Directions for this task: Print every row from the one containing "At what (x,y)" down to the one containing "Looking at the", both included, with nothing changed.

Input records:

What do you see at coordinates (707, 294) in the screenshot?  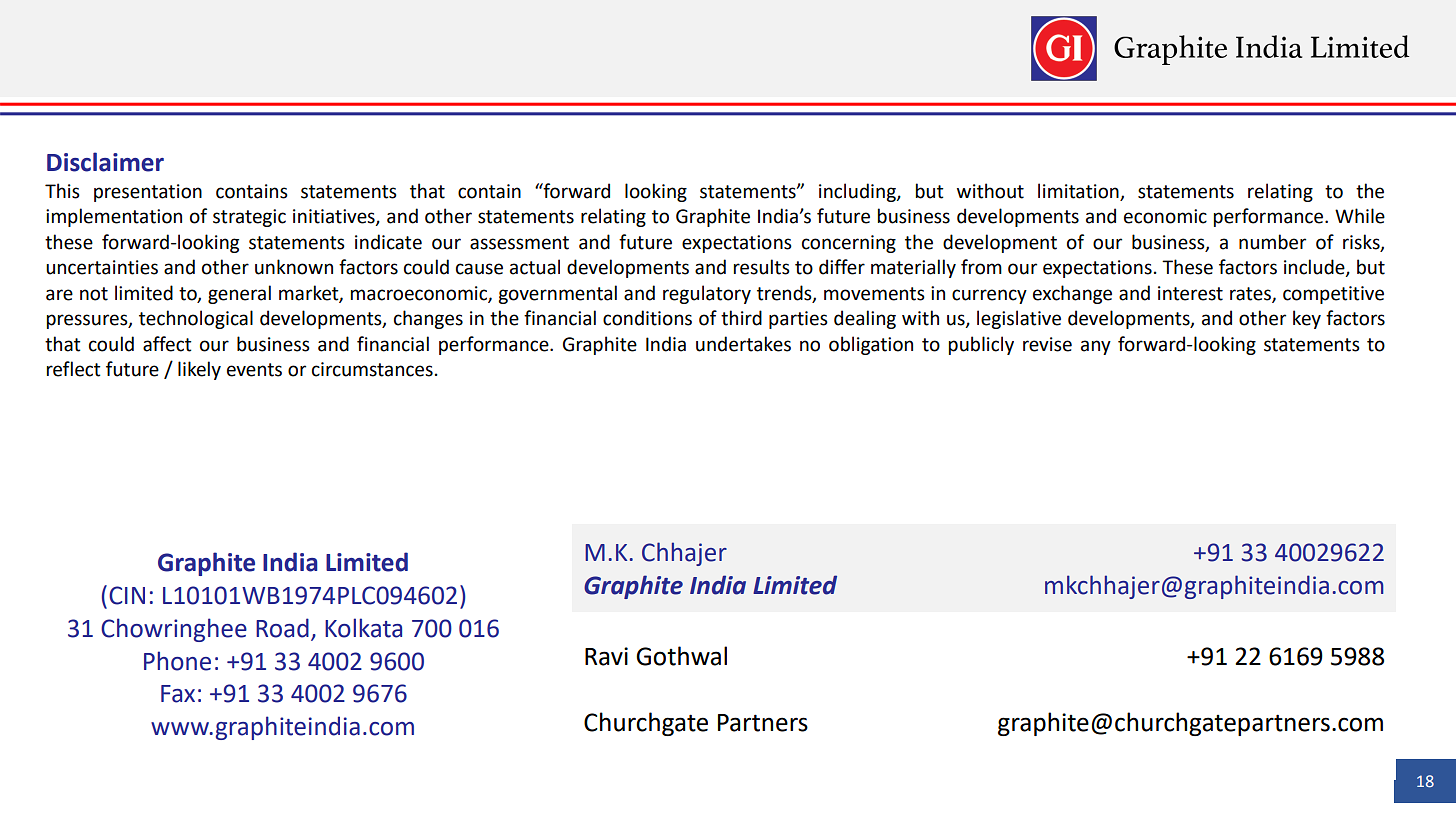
==
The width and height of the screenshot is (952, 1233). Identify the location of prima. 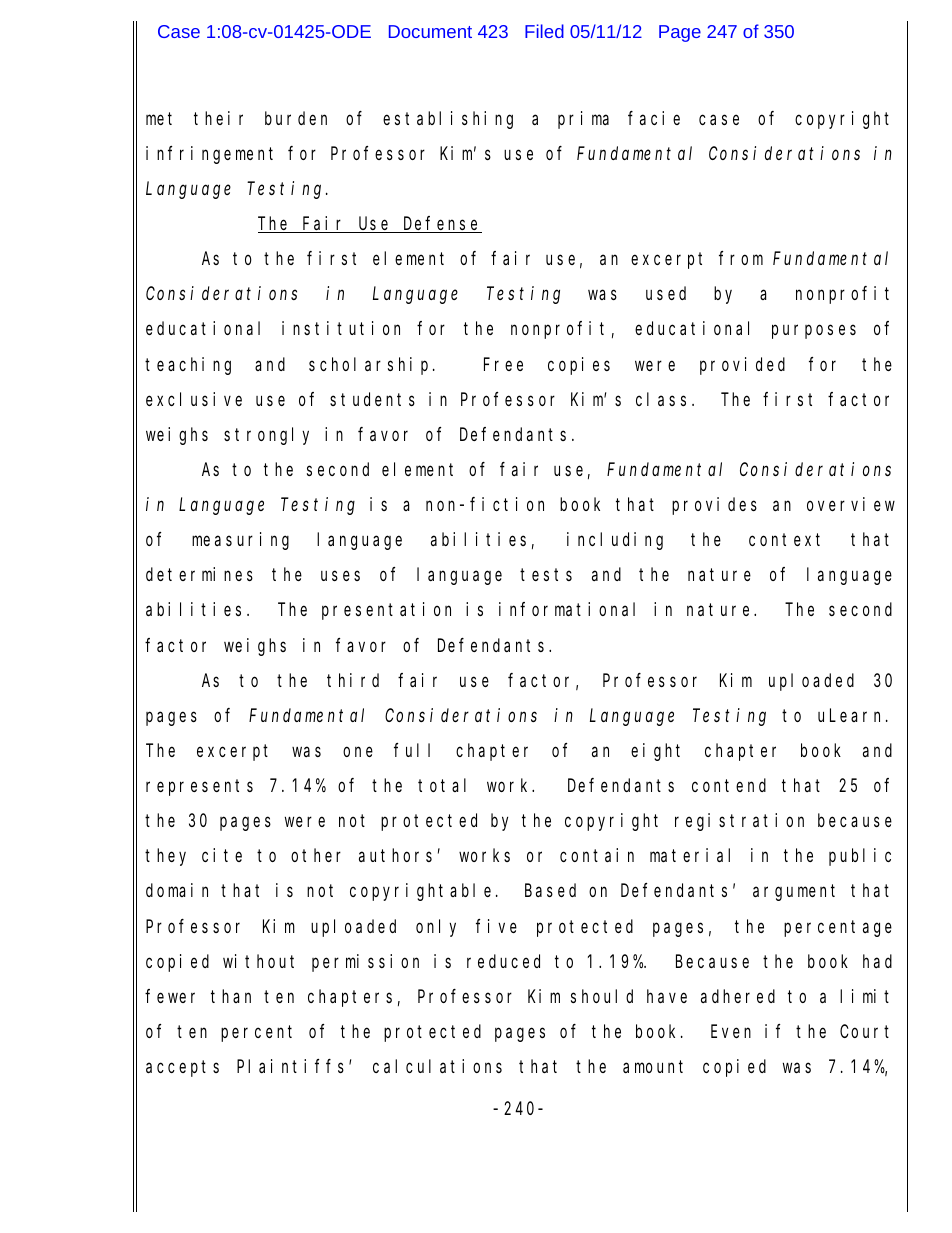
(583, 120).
...
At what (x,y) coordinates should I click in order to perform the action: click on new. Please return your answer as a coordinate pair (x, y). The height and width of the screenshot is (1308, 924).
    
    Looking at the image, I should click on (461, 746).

Complete answer:
At what (x,y) coordinates should I click in order to perform the action: click on new. Please return your answer as a coordinate pair (x, y). The height and width of the screenshot is (1308, 924).
    
    Looking at the image, I should click on (461, 746).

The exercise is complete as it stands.